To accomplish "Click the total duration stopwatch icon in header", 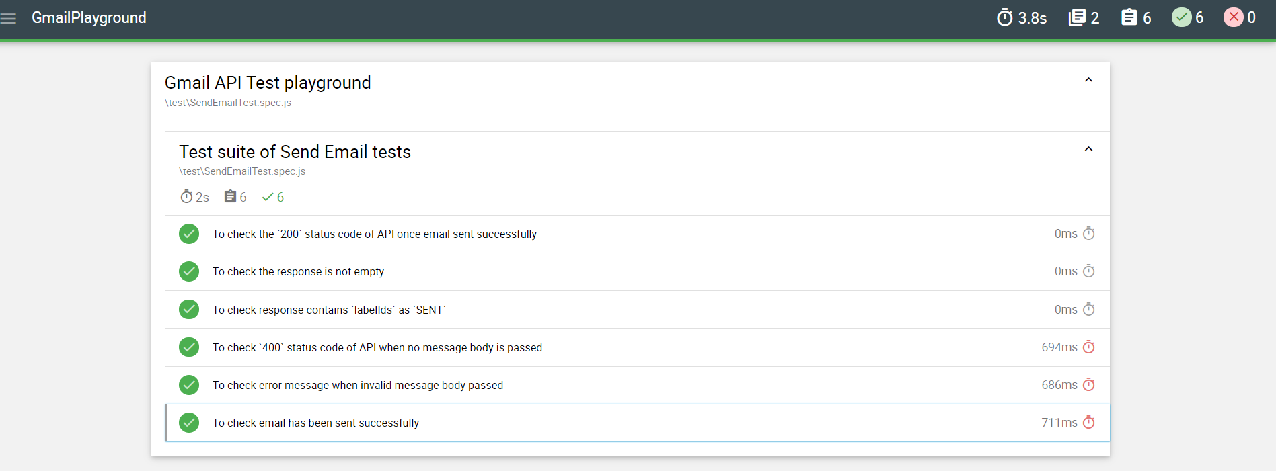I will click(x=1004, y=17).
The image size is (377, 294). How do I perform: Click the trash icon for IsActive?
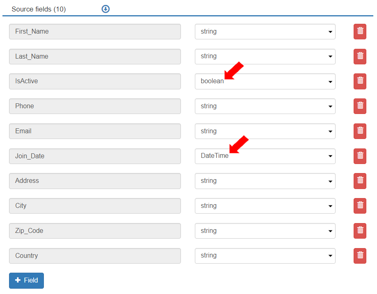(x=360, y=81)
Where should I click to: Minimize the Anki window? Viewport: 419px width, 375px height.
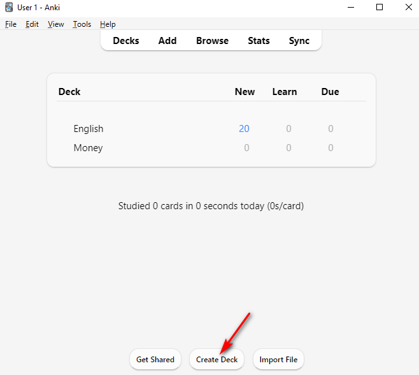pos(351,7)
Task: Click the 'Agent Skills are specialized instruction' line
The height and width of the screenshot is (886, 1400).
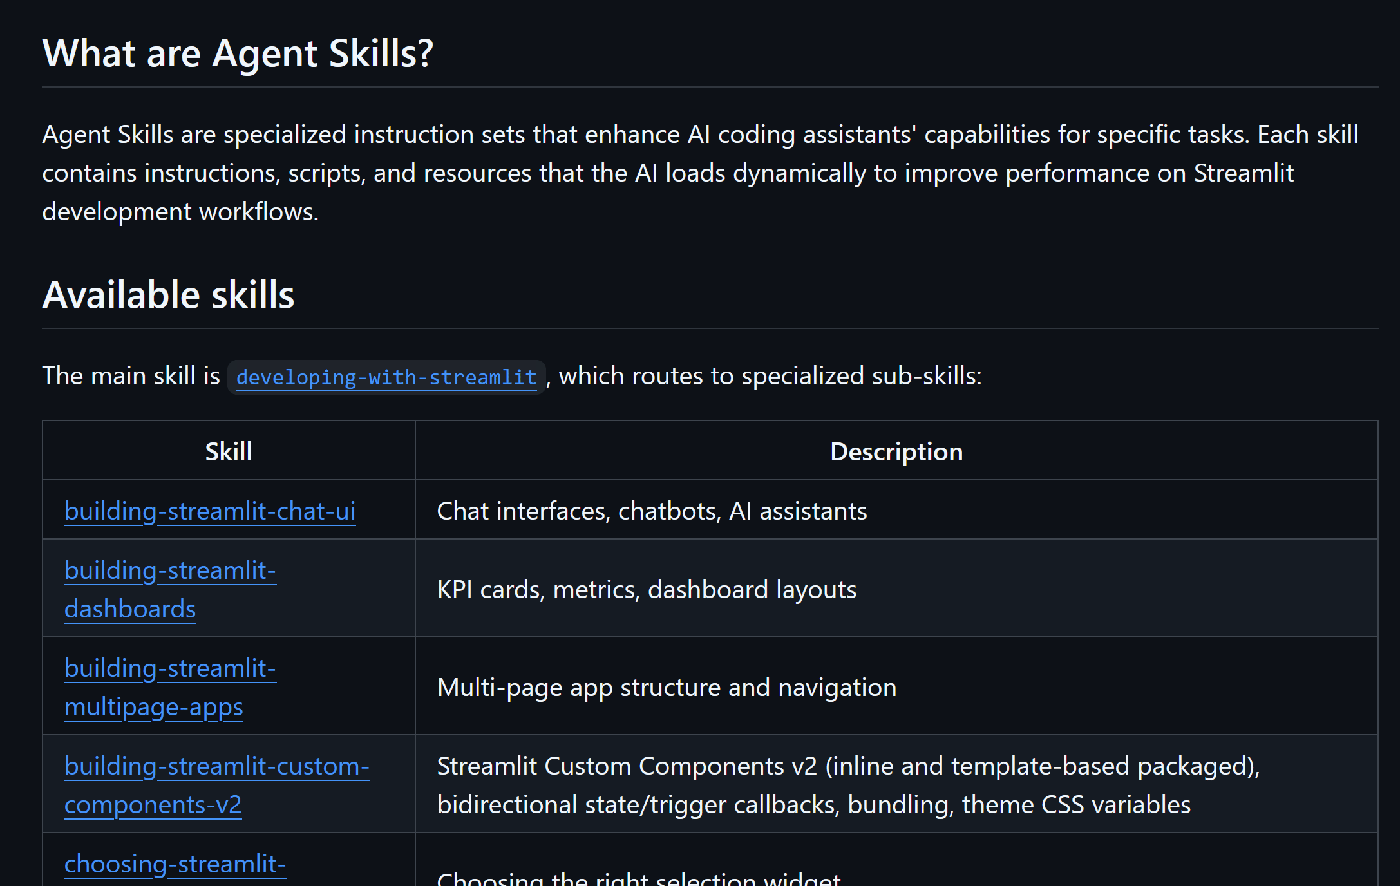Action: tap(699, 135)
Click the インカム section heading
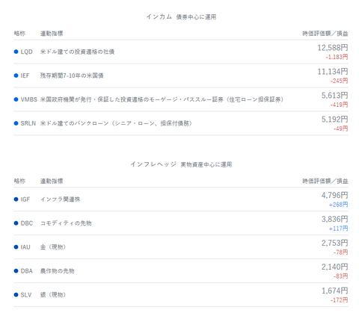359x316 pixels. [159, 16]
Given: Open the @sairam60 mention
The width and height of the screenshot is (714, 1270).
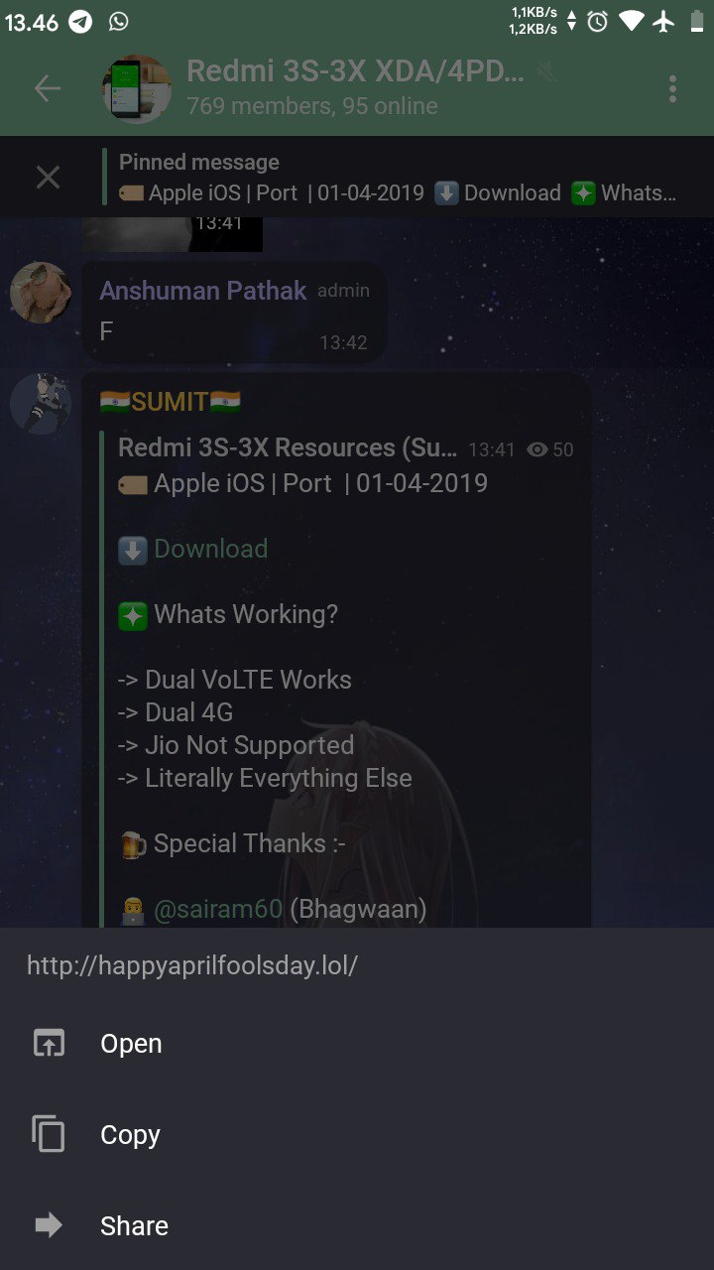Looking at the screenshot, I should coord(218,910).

==

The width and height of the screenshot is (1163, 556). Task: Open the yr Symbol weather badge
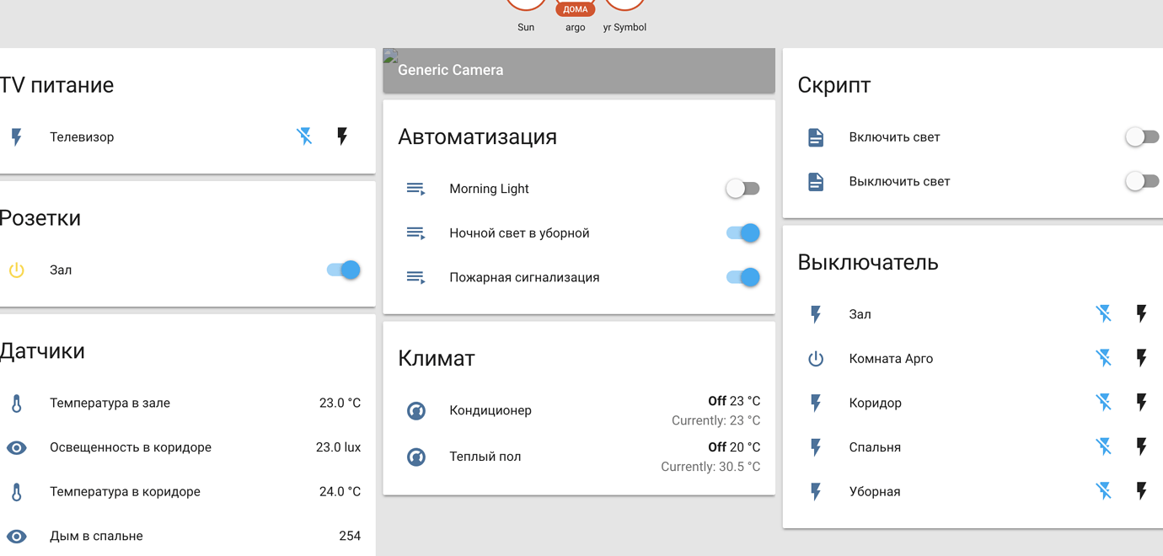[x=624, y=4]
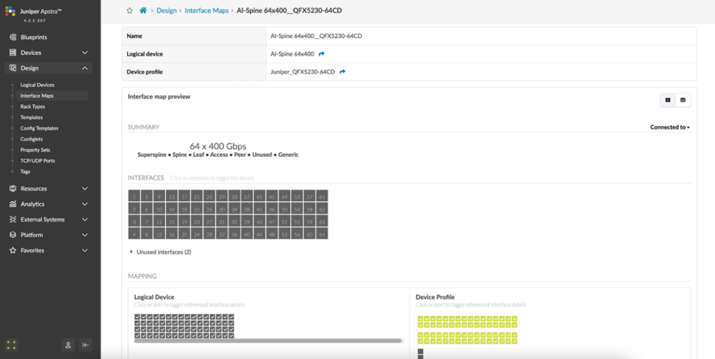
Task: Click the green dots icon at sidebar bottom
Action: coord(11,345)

■ **Goal**
Arrange the records between the lines holding "Where should I" and "Looking at the", inclusive, as a two-column CSV with the columns instruction and response. Give one row per record, put each value in a single quoted field with line breaks replaced by spaces, and leave out the pictures.

■ **Answer to this exercise**
instruction,response
"Where should I click to: Minimize the Anki window? Viewport: 419px width, 375px height.","pos(351,7)"
"Task: Click the 'Agent Skills are specialized instruction' line The height and width of the screenshot is (886, 1400).","Action: tap(699, 135)"
"Click the インカム section heading","359x316 pixels. [159, 16]"
"Given: Open the @sairam60 mention The width and height of the screenshot is (714, 1270).","Looking at the screenshot, I should coord(218,910)."